Message-ID: <hartsuiker-010294092443@psych4.psych.kun.nl>
Followup-To: comp.speech,sci.lang,sci.psychology
Sender: news@sci.kun.nl (News owner)
Nntp-Posting-Host: psych4.psych.kun.nl
Organization: NICI 
References: <2ikor6$gs3@hobbes.cc.uga.edu>
Date: Tue, 1 Feb 1994 08:27:44 GMT
Lines: 60

In article <2ikor6$gs3@hobbes.cc.uga.edu>, pbrunk@aisun2.ai.uga.edu (Paul
Brunk [MSAI]) wrote:
> 
> Hi all:
> 
> I'm working on an MS in artificial intelligence.  The topic of this thesis
> is the actual and possible theoretical interface between psycholinguistic
> research and automatic speech recognition research.  In particular, I'm
> interested in how human linguistic knowledge could be integrated into an
> automatic speech recognition so as to prune the lexical search space in an
> efficient manner  (..)
> 
> My question: does anyone know of research (articles, systems, etc) which
> addresses this theoretical interface?

(..)

A few weeks ago, dr Anne Cutler gave a lecture, called 'lexical acces from
continous speech input'. As the title says, her research is concerned with
how we retrieve lexical items from a continous speech stream, in which
there are no clear markers for word endings or word beginnings. She
contrasted three kinds of models:
1. Segmentation models that use prosody (i.e. 'Strong vs. Weak vowels') as
the most important cue - this is her own work
2. Sequential recognition models, like Marslen-Wilson's Cohort model
3. Competition models
		-There is  'TRACE' by Hinton? and McClelland (see the PDP-volumes)
	 -There is 'SHORTLIST' by Norris & Cutler

To summarize and simplify Anne Cutler's talk, the first kind of model can
account for segmentation in an extremely large number of cases - this is
based on studies in which a 30,000 English word corpus is analyzed
statistically.
Sequential recognition models like Cohort don't work, because most
monosyllabic words can often be continued (star -> startled, started), most
content words are monosyllabic, and most polysyllabic words contain other
words within them. 
The third kind of model fares better, on Cutler's account. The TRACE model
has an extremely implausible architecture (repeating the entire lexicon,
each time step). However, the SHORTLIST model does better.

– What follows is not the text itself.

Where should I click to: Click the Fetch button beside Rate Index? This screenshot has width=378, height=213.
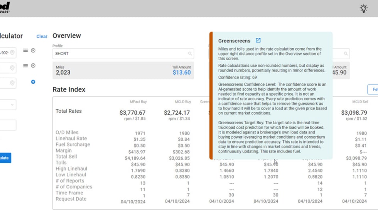[x=373, y=90]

So, as you can see work has been done on integration of prosodic and
lexical knowledge with speech recognition. However, I am unaware of any
attempt to include top-down influences: syntactic, semantic and pragmatic
constraints. It's all to obvious, for example, that knowing what is being
talked about greatly helps in understanding an ambiguous acoustic signal.

Hope this is of any use,
	Rob


> --
> Paul Brunk, system administrator
(..)

Robert J. Hartsuiker
NICI, KU Nijmegen      
hartsuiker@nici.kun.nl      
phone: +31 80 612608